Dutch harpist Anne Vanschothorst calls herself a minimalist harpist and tirelessly advocates for harp to be heard more often in films, multi-media, and art projects. Her new album, Beautiful World, is a wandering amalgam of moods and color, absolutely ideal as a visual narrative. It’s not exactly New Age, for sure not background music, and I wouldn’t necessarily call her music minimalist, as I hardly feel static.
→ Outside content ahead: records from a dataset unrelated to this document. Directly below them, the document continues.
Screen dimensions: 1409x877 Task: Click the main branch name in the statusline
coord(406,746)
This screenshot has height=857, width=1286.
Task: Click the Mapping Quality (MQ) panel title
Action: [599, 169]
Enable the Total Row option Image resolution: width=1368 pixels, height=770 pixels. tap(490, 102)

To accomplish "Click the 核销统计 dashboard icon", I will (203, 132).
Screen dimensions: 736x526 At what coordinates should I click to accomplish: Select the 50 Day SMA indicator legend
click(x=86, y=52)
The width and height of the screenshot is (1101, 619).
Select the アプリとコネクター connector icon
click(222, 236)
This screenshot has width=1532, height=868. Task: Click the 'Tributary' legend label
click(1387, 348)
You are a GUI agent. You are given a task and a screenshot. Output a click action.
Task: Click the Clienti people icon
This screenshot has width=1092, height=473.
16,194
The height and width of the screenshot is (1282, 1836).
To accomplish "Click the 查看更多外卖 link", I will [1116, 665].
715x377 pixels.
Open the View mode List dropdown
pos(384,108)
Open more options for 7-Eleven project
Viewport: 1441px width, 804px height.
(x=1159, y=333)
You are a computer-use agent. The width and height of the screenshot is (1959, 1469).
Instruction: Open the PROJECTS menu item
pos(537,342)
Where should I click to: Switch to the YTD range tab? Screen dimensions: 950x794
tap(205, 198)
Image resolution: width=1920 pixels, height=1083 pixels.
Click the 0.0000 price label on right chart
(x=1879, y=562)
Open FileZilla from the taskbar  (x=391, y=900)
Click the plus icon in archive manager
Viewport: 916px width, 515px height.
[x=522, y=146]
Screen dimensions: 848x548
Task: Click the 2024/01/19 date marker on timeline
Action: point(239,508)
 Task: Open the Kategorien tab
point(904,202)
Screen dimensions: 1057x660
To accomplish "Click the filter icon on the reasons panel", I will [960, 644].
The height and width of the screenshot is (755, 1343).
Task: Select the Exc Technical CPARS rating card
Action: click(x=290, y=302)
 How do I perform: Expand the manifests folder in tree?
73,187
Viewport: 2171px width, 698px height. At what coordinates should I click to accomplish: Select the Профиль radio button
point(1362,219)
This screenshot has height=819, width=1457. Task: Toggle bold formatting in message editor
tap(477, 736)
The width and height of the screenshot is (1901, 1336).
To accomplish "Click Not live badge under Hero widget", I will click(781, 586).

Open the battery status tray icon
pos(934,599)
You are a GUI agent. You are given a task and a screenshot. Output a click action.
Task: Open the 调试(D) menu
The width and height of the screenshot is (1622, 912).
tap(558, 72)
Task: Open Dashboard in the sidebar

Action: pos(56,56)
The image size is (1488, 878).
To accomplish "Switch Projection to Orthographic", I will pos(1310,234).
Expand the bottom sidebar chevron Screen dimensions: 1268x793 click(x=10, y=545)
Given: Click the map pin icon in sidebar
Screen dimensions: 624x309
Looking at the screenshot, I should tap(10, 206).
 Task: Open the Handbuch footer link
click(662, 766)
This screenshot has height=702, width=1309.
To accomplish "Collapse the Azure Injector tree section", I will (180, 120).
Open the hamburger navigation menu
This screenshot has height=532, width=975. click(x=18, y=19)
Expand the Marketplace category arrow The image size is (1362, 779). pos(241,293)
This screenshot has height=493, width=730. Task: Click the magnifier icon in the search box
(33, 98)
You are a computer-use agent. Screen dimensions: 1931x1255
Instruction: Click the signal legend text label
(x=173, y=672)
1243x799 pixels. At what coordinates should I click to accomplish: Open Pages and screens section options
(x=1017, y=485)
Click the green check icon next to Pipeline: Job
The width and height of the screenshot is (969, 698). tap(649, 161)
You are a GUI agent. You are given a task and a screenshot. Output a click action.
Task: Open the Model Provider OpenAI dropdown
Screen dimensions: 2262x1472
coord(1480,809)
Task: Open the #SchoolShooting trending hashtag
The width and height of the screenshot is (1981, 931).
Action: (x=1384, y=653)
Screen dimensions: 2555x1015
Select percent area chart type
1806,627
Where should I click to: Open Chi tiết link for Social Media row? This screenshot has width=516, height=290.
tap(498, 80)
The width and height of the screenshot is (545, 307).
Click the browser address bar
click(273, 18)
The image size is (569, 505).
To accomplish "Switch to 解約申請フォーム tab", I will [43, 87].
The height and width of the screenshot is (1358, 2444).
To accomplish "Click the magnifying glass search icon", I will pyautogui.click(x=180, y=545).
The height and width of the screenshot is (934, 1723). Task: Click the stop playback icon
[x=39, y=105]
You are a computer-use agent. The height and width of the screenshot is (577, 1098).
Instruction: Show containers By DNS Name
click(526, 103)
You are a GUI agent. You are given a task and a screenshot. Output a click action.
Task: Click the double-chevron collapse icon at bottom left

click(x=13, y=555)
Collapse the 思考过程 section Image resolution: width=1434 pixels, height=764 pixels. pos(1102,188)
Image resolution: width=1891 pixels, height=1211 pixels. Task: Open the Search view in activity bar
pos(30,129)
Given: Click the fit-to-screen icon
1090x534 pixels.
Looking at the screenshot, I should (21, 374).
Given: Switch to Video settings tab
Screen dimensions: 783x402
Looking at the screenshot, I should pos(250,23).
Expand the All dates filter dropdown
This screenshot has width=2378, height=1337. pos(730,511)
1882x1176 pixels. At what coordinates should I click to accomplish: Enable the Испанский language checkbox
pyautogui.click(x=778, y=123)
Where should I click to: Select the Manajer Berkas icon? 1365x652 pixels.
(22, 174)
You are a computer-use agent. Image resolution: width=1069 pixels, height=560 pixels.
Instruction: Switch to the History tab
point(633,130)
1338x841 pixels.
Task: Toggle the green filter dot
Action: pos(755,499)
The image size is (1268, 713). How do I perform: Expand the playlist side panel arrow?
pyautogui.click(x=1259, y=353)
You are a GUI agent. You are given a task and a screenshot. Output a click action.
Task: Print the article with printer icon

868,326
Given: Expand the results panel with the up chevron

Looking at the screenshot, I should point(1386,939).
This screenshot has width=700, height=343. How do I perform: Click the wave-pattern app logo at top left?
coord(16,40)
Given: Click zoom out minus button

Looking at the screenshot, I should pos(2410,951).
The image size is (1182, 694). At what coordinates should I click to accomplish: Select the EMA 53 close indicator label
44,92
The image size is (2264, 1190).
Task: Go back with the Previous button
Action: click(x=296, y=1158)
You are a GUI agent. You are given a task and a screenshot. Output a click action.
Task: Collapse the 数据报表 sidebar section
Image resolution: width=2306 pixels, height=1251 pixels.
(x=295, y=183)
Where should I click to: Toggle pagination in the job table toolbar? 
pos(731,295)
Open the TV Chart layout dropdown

There’s more a quality of sonic atmospheres, dream-like and unfolding as if in slow-motion, but always in motion as we lean in to see what might be around the next bend.

Anne’s palette seems to know no bounds, exhibited right from the outset with the combination of crystalline arpeggios against the husky whisper of Michael Moore’s clarinet in “All is Well,” which ends questioning and unresolved.

Percussionist Arthur Bont says he feels more like a melodic than rhythmic instrumentalist, and he proves his point as he expertly lends his response to the rush of melody spilling from Anne’s harp in “My Heart is Bending.” Indeed, the wildly beating heart of this sparrow is still able to be mended. There is still hope, and I was riveted.

The addition of organ from Thijs de Melker in “Terra Incognito” hits you in the solar plexus, gently but inexorably, like sub-audible sounds heard at great depths and distances. At the opening of her liner notes, Anne includes a poem by Danny Danker with these lines:

…is it true
that whales sing
because the ocean itself
can’t cry…

Indeed.

Rebecca Sier’s fragile voice adds another layer of mystery to the track “Why,” which questions life, all that we love and live for, and its brevity as we must reach its inevitable end. Gentle, but searing.

“Indeed a Space Oddity” introduces the warm velvety textures of cellist, Jan Willem Troost. He returns in the title track, furnishing the tactile, naturally decaying quality of the harp with a sense of the infinite. A beautiful disc.